Motorists Likely To Escape A Repeat Of Summer ‘96 Declining Cost Of Crude Oil, Mild Winter Set Stage For Smaller Increases In Gas Prices

H. Josef Hebert Associated Press

Motorists can expect just modest gasoline price increases this year as the summer driving season approaches, the Energy Department said Thursday, citing declining crude prices and a mild winter.

“Drivers will not see the kind of price shocks they did last spring,” Jay Hakes, director of the department’s Energy Information Administration, said at a news conference.

The agency predicted that average prices for all brands of gasoline will be $1.31 a gallon nationwide, peaking about 3 or 4 cents higher than that in July. Prices will fluctuate among regions and unleaded regular, which is the most widely sold gasoline, will be somewhat cheaper, the department said.

That’s several pennies lower than last summer’s average gasoline prices, a year that saw an upward spring price spiral of 20 cents a gallon, peaking at $1.38 a gallon on average.

The agency, in its energy review and forecast for 1997, also said:

A mild winter helped ease what had been expected to be soaring heating oil prices. Prices peaked at below $1.10 cents a gallon on average as lower than expected demand eased inventory pressures.

Inventories of gasoline continue to be lower than historic levels, but that refineries, again because of the mild winter, are in good shape to step up production to meet demand.

Natural gas prices are expected to remain stable after increasing sharply last year.

Hakes said that the expected moderations in gasoline prices were partly due to adequate inventories as well as declining crude prices, which have dropped $4 since January. He said the tightening crude supply picture that marked 1996 seems to have eased with increased production and previously unavailable supplies from Iraq.

The agency predicted crude prices would not rise significantly.

“We’re projecting that crude oil will hang in the $20 range pretty much the next two years,” said Hakes, although adding that the price of crude “like the weather is pretty hard to predict.”

On the gasoline front, Hakes said “this year we don’t see a lot of sticker shock.”

Prices this summer should increase “about 4 to 5 cents a gallon” from what they currently are, said Hakes.

Hakes acknowledged that prices still are somewhat higher than they were two years ago, but he added that he did not think gasoline prices increased much beyond general inflation. He suggest that prices in 1995 and at the beginning of 1996 were abnormally low.

The EIA estimated that for the sixth straight year summer gasoline demand will increase in 1997 to 342 million gallons a day.
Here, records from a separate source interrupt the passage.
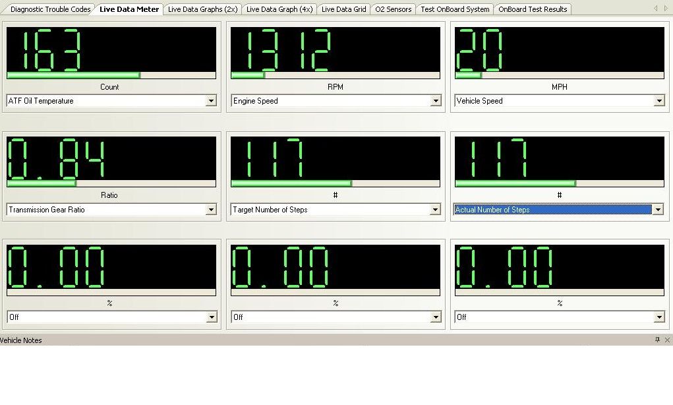Switch to the Live Data Grid tab
The image size is (673, 405).
click(x=343, y=9)
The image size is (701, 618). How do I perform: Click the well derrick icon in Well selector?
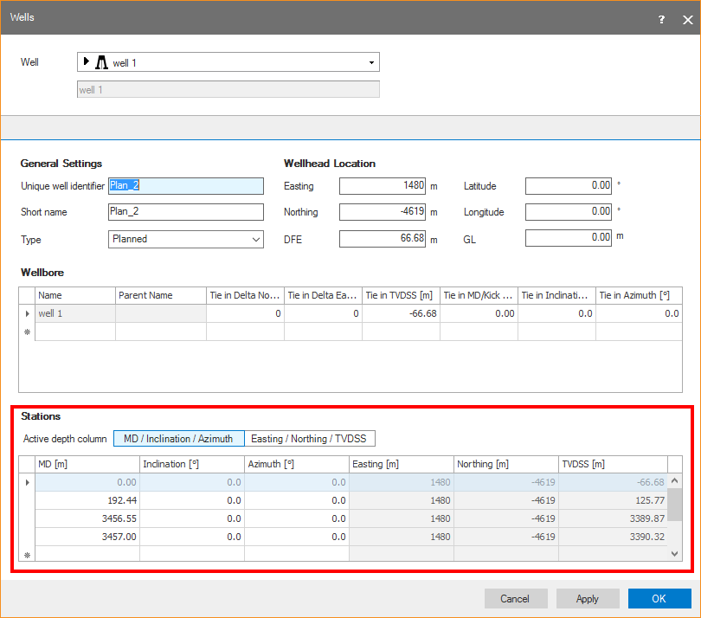100,62
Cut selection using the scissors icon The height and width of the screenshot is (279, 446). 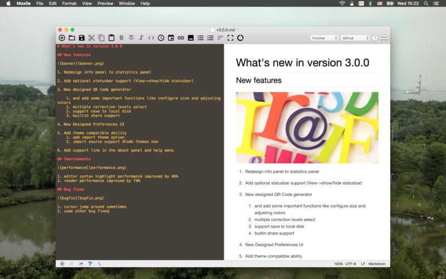91,38
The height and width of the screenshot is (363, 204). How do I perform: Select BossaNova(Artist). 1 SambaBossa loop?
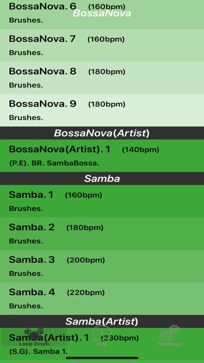click(102, 155)
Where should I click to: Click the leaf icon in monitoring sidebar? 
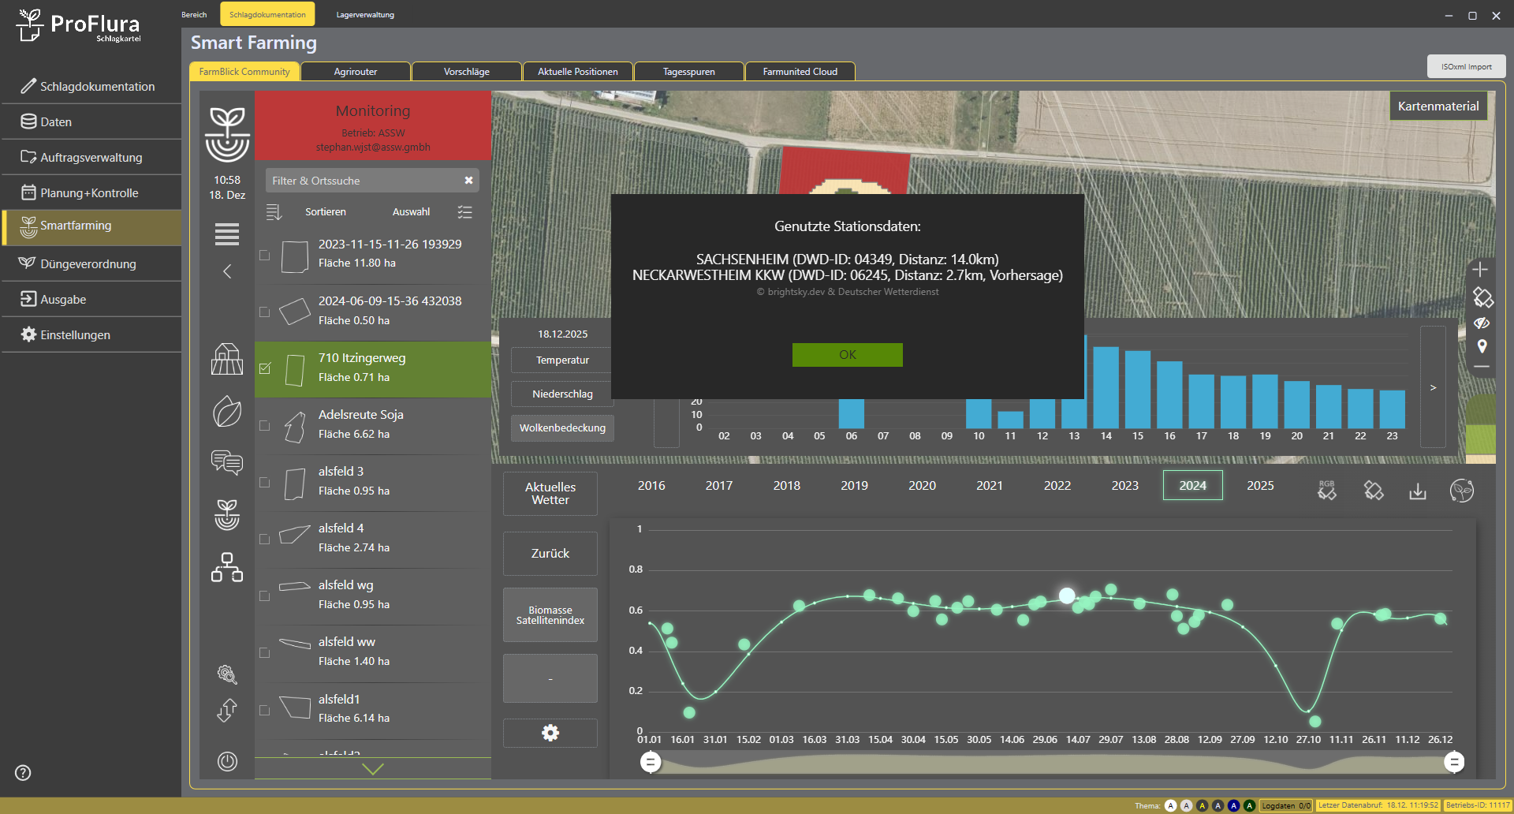[227, 412]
Motorists are expected to travel nearly 7.3 billion miles a day this summer.

Prior to 1992, summer gasoline demand declined steadily despite yearly increases in miles driven because more fuel efficient automobiles were being introduced into the fleet, according to the EIA. That trend changed five years ago, however, as more gas guzzlers - including trucks and sport utility vehicles - began to be sold.

“Now we’re kind of in a holding pattern” as far as fuel efficiency is concerned, said Hakes. “We don’t see a lot of gain in efficiency in the coming years.”